■ Exercise aim
The answer must be a single number: how many lines in the entries below contain the word "width".

■ Given entries
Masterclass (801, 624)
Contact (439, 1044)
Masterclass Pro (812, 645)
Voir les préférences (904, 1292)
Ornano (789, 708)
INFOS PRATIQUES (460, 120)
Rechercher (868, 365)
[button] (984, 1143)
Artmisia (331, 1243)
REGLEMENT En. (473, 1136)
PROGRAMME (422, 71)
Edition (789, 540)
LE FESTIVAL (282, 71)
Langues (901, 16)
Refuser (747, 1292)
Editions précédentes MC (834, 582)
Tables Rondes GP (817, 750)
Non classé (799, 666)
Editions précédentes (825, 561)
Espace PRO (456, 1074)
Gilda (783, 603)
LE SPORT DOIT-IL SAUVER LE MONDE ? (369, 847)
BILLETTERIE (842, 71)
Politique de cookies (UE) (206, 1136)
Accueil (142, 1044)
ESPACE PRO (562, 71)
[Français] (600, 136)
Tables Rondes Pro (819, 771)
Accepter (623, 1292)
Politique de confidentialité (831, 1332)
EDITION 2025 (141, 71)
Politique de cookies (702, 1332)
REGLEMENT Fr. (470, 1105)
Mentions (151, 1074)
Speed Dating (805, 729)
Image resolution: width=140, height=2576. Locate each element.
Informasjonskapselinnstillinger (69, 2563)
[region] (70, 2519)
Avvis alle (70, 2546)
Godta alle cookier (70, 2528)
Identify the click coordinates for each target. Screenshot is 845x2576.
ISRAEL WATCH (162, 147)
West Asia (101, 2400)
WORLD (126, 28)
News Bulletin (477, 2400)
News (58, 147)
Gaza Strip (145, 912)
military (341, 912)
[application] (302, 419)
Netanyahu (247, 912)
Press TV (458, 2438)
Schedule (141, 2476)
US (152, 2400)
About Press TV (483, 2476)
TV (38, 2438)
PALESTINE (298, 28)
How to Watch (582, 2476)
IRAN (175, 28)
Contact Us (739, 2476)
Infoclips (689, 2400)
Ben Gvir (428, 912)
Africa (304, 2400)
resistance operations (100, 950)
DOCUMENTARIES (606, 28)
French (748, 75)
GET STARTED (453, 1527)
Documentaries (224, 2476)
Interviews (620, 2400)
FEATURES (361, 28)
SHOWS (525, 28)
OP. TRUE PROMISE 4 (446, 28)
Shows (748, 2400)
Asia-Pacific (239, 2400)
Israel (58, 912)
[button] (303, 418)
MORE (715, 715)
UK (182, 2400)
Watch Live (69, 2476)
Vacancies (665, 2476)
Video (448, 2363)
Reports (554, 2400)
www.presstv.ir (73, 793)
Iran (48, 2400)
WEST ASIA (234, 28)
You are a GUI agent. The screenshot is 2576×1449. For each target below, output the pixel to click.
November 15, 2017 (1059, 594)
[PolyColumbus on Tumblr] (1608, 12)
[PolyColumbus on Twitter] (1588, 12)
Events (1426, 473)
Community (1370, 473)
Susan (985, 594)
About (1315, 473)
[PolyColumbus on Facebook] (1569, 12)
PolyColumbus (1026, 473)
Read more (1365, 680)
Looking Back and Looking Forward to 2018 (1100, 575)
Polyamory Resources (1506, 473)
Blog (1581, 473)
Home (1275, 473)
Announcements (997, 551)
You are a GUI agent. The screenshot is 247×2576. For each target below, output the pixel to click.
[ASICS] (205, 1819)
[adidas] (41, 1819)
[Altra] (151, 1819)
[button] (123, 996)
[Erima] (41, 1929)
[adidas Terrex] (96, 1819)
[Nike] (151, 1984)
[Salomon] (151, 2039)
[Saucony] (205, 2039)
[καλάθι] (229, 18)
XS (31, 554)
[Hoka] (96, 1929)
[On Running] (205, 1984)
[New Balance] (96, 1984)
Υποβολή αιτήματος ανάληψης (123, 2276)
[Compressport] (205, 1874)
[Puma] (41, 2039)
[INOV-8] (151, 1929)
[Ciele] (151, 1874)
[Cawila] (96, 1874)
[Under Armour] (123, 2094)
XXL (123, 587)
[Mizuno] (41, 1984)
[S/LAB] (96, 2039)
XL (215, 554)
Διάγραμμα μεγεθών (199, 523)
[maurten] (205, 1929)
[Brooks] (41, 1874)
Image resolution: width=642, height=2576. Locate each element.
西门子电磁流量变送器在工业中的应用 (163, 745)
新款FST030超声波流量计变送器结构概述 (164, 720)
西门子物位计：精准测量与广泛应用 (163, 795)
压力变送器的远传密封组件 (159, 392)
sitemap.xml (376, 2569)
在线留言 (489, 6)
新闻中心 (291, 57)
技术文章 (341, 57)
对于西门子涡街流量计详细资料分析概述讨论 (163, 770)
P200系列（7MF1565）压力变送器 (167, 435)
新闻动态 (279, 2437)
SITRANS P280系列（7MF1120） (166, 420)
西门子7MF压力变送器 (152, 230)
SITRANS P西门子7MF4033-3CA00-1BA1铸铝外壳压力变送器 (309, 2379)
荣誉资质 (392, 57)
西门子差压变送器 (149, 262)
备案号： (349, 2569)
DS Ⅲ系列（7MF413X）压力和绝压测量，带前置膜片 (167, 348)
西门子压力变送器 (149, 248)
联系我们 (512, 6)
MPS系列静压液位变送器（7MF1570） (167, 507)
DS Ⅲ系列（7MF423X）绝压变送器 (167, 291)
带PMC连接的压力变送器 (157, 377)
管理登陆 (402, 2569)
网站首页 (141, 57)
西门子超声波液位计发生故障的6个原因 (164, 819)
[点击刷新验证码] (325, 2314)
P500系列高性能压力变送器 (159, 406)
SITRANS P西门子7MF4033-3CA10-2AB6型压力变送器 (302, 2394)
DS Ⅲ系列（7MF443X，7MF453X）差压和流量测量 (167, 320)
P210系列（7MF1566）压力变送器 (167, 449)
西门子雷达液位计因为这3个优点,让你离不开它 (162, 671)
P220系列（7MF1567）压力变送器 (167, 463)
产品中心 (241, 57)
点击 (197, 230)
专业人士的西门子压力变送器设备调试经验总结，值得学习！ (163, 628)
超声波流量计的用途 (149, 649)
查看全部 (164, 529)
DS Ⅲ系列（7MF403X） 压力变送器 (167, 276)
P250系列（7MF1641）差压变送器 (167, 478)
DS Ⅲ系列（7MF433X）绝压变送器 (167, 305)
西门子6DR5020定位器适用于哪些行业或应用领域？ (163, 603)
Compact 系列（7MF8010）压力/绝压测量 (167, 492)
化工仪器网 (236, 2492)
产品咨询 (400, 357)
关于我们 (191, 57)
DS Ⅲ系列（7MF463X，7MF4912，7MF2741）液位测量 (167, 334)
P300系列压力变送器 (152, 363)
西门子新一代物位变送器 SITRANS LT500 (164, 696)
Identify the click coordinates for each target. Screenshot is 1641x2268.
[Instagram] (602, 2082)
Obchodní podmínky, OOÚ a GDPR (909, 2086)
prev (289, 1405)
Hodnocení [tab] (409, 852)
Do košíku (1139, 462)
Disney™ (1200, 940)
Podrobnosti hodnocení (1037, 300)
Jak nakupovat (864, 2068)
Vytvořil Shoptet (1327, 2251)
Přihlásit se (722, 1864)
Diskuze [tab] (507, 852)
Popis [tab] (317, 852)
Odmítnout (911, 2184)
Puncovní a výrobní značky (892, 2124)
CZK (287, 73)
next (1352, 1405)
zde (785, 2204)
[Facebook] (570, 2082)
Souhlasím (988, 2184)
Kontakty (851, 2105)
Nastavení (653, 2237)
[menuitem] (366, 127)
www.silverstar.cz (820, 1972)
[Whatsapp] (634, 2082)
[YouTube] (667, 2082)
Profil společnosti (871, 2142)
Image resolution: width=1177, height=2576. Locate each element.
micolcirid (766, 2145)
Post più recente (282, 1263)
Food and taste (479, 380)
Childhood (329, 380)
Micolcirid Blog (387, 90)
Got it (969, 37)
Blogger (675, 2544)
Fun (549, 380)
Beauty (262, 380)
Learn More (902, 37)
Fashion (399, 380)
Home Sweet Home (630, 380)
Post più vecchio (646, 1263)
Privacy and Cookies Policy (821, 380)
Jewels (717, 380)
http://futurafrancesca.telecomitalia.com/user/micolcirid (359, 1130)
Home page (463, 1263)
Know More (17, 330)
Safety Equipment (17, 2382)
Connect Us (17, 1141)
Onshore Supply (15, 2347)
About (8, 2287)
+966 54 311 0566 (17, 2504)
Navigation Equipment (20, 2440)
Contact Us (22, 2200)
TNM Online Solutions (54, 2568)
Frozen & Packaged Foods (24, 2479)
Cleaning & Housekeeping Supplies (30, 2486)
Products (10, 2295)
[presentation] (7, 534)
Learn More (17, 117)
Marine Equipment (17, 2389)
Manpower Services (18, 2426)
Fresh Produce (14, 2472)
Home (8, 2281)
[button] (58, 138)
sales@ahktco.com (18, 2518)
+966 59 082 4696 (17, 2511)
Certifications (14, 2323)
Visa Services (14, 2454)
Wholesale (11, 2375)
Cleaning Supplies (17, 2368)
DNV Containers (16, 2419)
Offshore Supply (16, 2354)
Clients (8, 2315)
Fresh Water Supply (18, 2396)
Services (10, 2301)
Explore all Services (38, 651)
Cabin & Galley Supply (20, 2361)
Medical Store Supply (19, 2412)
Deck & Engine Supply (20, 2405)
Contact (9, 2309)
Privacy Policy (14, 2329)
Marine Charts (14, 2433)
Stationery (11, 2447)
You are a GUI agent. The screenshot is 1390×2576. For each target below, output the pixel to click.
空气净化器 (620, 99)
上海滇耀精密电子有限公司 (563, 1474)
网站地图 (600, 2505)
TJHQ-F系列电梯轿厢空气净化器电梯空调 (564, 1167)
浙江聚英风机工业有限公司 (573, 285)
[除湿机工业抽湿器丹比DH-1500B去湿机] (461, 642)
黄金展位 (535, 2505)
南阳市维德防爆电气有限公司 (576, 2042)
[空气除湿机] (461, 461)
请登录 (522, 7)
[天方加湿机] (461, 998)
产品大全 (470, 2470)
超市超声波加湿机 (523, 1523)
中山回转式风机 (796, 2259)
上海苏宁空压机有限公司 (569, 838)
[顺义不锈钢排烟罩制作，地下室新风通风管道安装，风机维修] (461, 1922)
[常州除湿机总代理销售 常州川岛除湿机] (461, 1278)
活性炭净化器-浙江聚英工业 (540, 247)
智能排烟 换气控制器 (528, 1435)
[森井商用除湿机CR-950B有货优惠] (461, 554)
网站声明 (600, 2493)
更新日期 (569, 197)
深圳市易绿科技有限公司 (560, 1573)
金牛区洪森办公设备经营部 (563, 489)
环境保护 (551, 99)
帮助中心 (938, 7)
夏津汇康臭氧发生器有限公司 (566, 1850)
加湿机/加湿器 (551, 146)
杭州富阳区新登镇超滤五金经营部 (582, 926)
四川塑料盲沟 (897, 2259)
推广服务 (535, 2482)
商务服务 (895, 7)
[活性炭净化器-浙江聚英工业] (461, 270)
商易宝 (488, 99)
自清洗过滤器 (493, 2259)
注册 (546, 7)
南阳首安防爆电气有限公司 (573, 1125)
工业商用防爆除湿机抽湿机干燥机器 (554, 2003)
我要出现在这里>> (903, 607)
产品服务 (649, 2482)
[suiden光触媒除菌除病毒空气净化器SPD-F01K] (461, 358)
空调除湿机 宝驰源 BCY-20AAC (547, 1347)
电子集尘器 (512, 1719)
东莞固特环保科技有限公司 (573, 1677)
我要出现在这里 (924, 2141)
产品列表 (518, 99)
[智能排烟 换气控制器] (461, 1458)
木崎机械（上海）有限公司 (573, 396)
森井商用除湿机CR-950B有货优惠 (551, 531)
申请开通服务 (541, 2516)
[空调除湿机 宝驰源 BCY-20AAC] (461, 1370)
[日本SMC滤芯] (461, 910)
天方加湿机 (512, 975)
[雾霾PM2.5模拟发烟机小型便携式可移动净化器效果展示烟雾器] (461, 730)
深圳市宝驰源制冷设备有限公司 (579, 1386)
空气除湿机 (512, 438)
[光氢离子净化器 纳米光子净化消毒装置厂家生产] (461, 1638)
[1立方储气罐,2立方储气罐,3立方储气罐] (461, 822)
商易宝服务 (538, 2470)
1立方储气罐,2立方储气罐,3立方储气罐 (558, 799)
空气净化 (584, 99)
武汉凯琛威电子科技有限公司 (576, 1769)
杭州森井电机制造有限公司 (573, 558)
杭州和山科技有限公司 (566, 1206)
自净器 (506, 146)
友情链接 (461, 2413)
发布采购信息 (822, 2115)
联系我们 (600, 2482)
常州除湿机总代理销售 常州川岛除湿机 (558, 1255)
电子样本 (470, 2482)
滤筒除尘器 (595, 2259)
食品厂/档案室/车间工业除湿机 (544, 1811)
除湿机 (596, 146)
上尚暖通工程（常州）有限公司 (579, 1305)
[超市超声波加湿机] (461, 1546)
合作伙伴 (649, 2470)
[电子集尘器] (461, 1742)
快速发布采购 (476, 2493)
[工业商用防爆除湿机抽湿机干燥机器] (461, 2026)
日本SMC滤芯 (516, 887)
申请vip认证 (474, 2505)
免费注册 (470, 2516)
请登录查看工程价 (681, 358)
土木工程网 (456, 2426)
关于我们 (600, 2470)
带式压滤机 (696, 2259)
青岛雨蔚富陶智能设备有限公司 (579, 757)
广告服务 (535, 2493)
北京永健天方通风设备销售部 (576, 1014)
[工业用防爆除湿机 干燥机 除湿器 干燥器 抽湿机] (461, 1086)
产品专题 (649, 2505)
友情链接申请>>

■ Answer to this task
3